WHAT TO DO —
Write out the part of the psychiatry interview between "What part of" and "other little bureaucracies.", inclusive, word for word.

PAGE EXCERPT —
◇ ◇ ◇
What part of your work gives you the most satisfaction?

To have an idea and find that other people are excited by its possibilities too - there is a particular buzz when this happens after a period of solitary thought and a few hours of lone struggle with the literature.

What do you least enjoy?

Filling out the vast array of monitoring forms and other little bureaucracies.

What is the most promising opportunity facing the profession?

The best psychiatry brings a capacity for a truly holistic approach to research and practice alike. If we can master the art of integrating physical, psychological and social science and bringing the results of each to bear on treatment strategies, we will not only serve our own clientele well but also have a huge contribution to make to every other branch of medicine.

What is the greatest threat?

Our inability to make our services consistently desirable for those who need them. There will always be a few people who are too mentally impaired by their disorder to be able to access services they need, and if they pose some threat to themselves or others, some coercion into treatment may be necessary. How many people, however, have reached such a state only because existing services are too ill equipped to accommodate their wishes as well as their needs? How many more people who are safe but miserable or mad could feel better and have or resume a place in ordinary society if only services offered them sufficient time, quality, variety, flexibility, or even such basics as cleanliness and a fairly congenial environment?

What single change would substantially improve quality of care?

Development of a true sense of partnership between those delivering the services and each individual using them. Staff would need time to listen to those seeking a service and to talk with them; both would need the freedom to agree individualised care and treatment and to be liberated from much of the well-intentioned but intrusive‘strategic thinking’, whether from government or insurers.

What conflict of interest do you encounter most often?

The difference between the perception of managing risk of harm as a result of mental disorder and delivering safety. It is a difficult balance to get right but in the UK, at least, we allow individual cases to have too much influence on strategy, so we get higher walls, rigid procedures and formulaic assessments. If followed religiously, these approaches probably can give staff some protection from criticism, but to what extent do they protect anyone else and at what cost? As a psychiatrist I would prefer to see safety in enhanced treatment and new money spent on improving that.

How would you entice more medical students into the profession?

Psychology and psychiatry must be a lively part of the curriculum throughout training. It is difficult to recover from any injury or disease when in poor mental health. Psychiatrists could be more robust about what can be achieved. The database for what we do is growing at an exciting rate, and we need teachers with enough knowledge and charisma to convey that. The growing potential for harnessing technology in research will be most exciting for some; the understanding of mental mechanisms behind behaviour will be the main attraction for others. People with mental disorders need both kinds of approach, and they need us to be more imaginative about the links between them.
◇ ◇ ◇
RECORD EXCERPTS —
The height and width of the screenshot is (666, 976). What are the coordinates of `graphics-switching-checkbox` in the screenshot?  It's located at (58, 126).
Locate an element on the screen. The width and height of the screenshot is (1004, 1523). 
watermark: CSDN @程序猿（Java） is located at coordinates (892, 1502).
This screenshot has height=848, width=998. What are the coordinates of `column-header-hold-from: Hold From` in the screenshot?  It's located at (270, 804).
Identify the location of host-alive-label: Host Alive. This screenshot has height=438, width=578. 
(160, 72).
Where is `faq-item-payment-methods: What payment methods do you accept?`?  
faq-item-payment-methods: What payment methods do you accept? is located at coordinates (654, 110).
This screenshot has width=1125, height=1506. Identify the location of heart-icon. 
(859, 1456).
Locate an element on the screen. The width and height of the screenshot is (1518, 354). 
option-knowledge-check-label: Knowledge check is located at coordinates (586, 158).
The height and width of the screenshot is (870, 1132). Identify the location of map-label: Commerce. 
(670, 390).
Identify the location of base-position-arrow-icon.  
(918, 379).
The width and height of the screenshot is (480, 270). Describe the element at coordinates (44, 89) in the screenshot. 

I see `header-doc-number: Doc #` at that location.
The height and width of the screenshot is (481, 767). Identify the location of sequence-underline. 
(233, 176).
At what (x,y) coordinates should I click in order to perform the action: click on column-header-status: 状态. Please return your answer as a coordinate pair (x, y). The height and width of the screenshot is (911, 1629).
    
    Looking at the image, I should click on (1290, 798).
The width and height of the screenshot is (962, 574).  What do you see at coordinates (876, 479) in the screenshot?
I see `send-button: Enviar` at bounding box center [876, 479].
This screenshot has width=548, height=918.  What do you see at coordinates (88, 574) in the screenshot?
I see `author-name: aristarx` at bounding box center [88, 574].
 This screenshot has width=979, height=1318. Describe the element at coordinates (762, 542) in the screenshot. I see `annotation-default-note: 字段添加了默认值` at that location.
◇ ◇ ◇
PROBLEM SOLUTION —
What part of your work gives you the most satisfaction?

To have an idea and find that other people are excited by its possibilities too - there is a particular buzz when this happens after a period of solitary thought and a few hours of lone struggle with the literature.

What do you least enjoy?

Filling out the vast array of monitoring forms and other little bureaucracies.